→ SET TASK
Convert the rows starting at the line containing "Given: Click the yellow" and ending at the line containing "pyautogui.click(x=385, y=465)" into a JSON list of strings, one string per line, with blank lines omitted.

→ SUPPLIED RECORDS
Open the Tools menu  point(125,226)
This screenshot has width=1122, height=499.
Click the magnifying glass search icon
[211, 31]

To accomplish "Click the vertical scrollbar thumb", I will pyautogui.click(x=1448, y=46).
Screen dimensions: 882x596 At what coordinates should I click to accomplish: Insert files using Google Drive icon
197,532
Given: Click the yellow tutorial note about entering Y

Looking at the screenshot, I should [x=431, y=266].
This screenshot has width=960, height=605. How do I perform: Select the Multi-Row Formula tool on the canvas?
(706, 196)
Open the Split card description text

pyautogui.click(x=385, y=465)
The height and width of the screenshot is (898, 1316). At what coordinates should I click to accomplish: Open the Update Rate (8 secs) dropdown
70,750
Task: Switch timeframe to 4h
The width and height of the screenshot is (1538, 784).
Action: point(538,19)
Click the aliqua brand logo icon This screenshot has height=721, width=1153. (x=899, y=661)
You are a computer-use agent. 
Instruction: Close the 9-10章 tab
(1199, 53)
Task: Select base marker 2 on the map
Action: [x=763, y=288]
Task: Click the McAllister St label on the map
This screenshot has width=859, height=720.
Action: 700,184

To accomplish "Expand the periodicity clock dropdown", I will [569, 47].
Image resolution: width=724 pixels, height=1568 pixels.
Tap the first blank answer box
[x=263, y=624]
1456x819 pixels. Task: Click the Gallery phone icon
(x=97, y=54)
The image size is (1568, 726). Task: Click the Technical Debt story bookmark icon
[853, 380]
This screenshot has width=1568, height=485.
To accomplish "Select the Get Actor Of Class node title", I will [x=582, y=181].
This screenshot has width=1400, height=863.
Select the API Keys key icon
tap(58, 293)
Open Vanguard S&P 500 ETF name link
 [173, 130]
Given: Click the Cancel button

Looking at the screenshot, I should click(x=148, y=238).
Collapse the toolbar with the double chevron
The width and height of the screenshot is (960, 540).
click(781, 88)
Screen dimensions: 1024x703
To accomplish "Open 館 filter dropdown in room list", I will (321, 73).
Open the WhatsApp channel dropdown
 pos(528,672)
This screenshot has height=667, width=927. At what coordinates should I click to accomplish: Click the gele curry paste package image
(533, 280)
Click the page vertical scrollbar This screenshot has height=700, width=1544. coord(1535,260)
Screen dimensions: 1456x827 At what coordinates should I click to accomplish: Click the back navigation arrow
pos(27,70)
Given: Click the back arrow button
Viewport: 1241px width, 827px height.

→ REPLY
[
  "Given: Click the yellow tutorial note about entering Y",
  "Looking at the screenshot, I should [x=431, y=266].",
  "This screenshot has width=960, height=605. How do I perform: Select the Multi-Row Formula tool on the canvas?",
  "(706, 196)",
  "Open the Split card description text",
  "pyautogui.click(x=385, y=465)"
]